- Requirement:
Reproduce every one of the rows below verbatim, changing nothing.

- Entries supplied:

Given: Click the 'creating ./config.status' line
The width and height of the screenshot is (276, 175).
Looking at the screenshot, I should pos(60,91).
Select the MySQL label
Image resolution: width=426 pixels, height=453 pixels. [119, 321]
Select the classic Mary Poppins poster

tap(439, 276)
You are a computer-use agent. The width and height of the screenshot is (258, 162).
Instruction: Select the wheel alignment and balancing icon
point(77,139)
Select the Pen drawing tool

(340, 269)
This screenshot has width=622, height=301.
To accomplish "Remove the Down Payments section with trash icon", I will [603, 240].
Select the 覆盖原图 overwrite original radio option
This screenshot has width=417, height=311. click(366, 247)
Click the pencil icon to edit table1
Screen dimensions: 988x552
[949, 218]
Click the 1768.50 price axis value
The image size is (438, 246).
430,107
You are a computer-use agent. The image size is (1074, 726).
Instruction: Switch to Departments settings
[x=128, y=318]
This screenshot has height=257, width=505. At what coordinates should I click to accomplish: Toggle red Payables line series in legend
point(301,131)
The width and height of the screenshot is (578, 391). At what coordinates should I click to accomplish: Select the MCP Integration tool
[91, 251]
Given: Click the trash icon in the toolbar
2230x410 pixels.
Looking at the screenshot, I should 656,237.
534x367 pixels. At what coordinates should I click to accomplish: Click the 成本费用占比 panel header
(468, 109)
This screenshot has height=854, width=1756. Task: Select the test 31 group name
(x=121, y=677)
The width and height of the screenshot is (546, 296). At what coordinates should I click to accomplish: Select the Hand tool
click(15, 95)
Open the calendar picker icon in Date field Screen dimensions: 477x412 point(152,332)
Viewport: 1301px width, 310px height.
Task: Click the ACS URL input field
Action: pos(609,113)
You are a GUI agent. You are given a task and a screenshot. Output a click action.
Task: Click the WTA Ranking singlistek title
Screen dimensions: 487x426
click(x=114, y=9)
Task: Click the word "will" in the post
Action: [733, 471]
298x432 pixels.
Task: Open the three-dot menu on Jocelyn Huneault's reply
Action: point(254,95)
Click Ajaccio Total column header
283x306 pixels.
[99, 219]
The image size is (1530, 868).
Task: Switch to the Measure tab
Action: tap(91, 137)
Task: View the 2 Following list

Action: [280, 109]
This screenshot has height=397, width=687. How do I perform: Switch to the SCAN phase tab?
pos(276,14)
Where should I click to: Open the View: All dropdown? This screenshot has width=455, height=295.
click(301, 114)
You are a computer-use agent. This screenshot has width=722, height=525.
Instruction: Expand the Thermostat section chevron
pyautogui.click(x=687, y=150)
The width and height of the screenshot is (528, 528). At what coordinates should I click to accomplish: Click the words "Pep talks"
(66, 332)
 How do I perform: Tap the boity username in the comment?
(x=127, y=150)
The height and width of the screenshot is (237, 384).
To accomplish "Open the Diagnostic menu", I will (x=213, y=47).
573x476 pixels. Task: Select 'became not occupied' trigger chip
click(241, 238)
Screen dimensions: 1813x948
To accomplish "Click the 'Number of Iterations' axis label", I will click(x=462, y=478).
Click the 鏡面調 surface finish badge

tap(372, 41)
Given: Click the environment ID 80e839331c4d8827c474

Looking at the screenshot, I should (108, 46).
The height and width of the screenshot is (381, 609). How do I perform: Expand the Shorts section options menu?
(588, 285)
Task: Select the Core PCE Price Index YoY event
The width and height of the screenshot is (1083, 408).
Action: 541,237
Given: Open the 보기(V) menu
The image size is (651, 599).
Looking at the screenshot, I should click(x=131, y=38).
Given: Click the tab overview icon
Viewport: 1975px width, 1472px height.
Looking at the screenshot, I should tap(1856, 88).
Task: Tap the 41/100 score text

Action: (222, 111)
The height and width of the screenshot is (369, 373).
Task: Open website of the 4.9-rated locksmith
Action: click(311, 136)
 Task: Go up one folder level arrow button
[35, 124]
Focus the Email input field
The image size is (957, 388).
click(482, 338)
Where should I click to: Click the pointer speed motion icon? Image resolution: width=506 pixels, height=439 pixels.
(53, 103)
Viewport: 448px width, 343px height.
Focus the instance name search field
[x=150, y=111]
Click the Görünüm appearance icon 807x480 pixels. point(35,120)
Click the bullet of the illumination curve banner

- Answer for the task:
Given: Click the 'creating ./config.status' line
The width and height of the screenshot is (276, 175).
Looking at the screenshot, I should pos(60,91).
Select the MySQL label
Image resolution: width=426 pixels, height=453 pixels. [119, 321]
Select the classic Mary Poppins poster

tap(439, 276)
You are a computer-use agent. The width and height of the screenshot is (258, 162).
Instruction: Select the wheel alignment and balancing icon
point(77,139)
Select the Pen drawing tool

(340, 269)
This screenshot has width=622, height=301.
To accomplish "Remove the Down Payments section with trash icon", I will [603, 240].
Select the 覆盖原图 overwrite original radio option
This screenshot has width=417, height=311. click(366, 247)
Click the pencil icon to edit table1
Screen dimensions: 988x552
[949, 218]
Click the 1768.50 price axis value
The image size is (438, 246).
430,107
You are a computer-use agent. The image size is (1074, 726).
Instruction: Switch to Departments settings
[x=128, y=318]
This screenshot has height=257, width=505. At what coordinates should I click to accomplish: Toggle red Payables line series in legend
point(301,131)
The width and height of the screenshot is (578, 391). At what coordinates should I click to accomplish: Select the MCP Integration tool
[91, 251]
Given: Click the trash icon in the toolbar
2230x410 pixels.
Looking at the screenshot, I should 656,237.
534x367 pixels. At what coordinates should I click to accomplish: Click the 成本费用占比 panel header
(468, 109)
This screenshot has height=854, width=1756. Task: Select the test 31 group name
(x=121, y=677)
The width and height of the screenshot is (546, 296). At what coordinates should I click to accomplish: Select the Hand tool
click(15, 95)
Open the calendar picker icon in Date field Screen dimensions: 477x412 point(152,332)
Viewport: 1301px width, 310px height.
Task: Click the ACS URL input field
Action: pos(609,113)
You are a GUI agent. You are given a task and a screenshot. Output a click action.
Task: Click the WTA Ranking singlistek title
Screen dimensions: 487x426
click(x=114, y=9)
Task: Click the word "will" in the post
Action: [733, 471]
298x432 pixels.
Task: Open the three-dot menu on Jocelyn Huneault's reply
Action: point(254,95)
Click Ajaccio Total column header
283x306 pixels.
[99, 219]
The image size is (1530, 868).
Task: Switch to the Measure tab
Action: tap(91, 137)
Task: View the 2 Following list

Action: [280, 109]
This screenshot has height=397, width=687. How do I perform: Switch to the SCAN phase tab?
pos(276,14)
Where should I click to: Open the View: All dropdown? This screenshot has width=455, height=295.
click(301, 114)
You are a computer-use agent. This screenshot has width=722, height=525.
Instruction: Expand the Thermostat section chevron
pyautogui.click(x=687, y=150)
The width and height of the screenshot is (528, 528). At what coordinates should I click to accomplish: Click the words "Pep talks"
(66, 332)
 How do I perform: Tap the boity username in the comment?
(x=127, y=150)
The height and width of the screenshot is (237, 384).
To accomplish "Open the Diagnostic menu", I will (x=213, y=47).
573x476 pixels. Task: Select 'became not occupied' trigger chip
click(241, 238)
Screen dimensions: 1813x948
To accomplish "Click the 'Number of Iterations' axis label", I will click(x=462, y=478).
Click the 鏡面調 surface finish badge

tap(372, 41)
Given: Click the environment ID 80e839331c4d8827c474

Looking at the screenshot, I should (108, 46).
The height and width of the screenshot is (381, 609). How do I perform: Expand the Shorts section options menu?
(588, 285)
Task: Select the Core PCE Price Index YoY event
The width and height of the screenshot is (1083, 408).
Action: 541,237
Given: Open the 보기(V) menu
The image size is (651, 599).
Looking at the screenshot, I should click(x=131, y=38).
Given: Click the tab overview icon
Viewport: 1975px width, 1472px height.
Looking at the screenshot, I should tap(1856, 88).
Task: Tap the 41/100 score text

Action: (222, 111)
The height and width of the screenshot is (369, 373).
Task: Open website of the 4.9-rated locksmith
Action: click(311, 136)
 Task: Go up one folder level arrow button
[35, 124]
Focus the Email input field
The image size is (957, 388).
click(482, 338)
Where should I click to: Click the pointer speed motion icon? Image resolution: width=506 pixels, height=439 pixels.
(53, 103)
Viewport: 448px width, 343px height.
Focus the instance name search field
[x=150, y=111]
Click the Görünüm appearance icon 807x480 pixels. point(35,120)
Click the bullet of the illumination curve banner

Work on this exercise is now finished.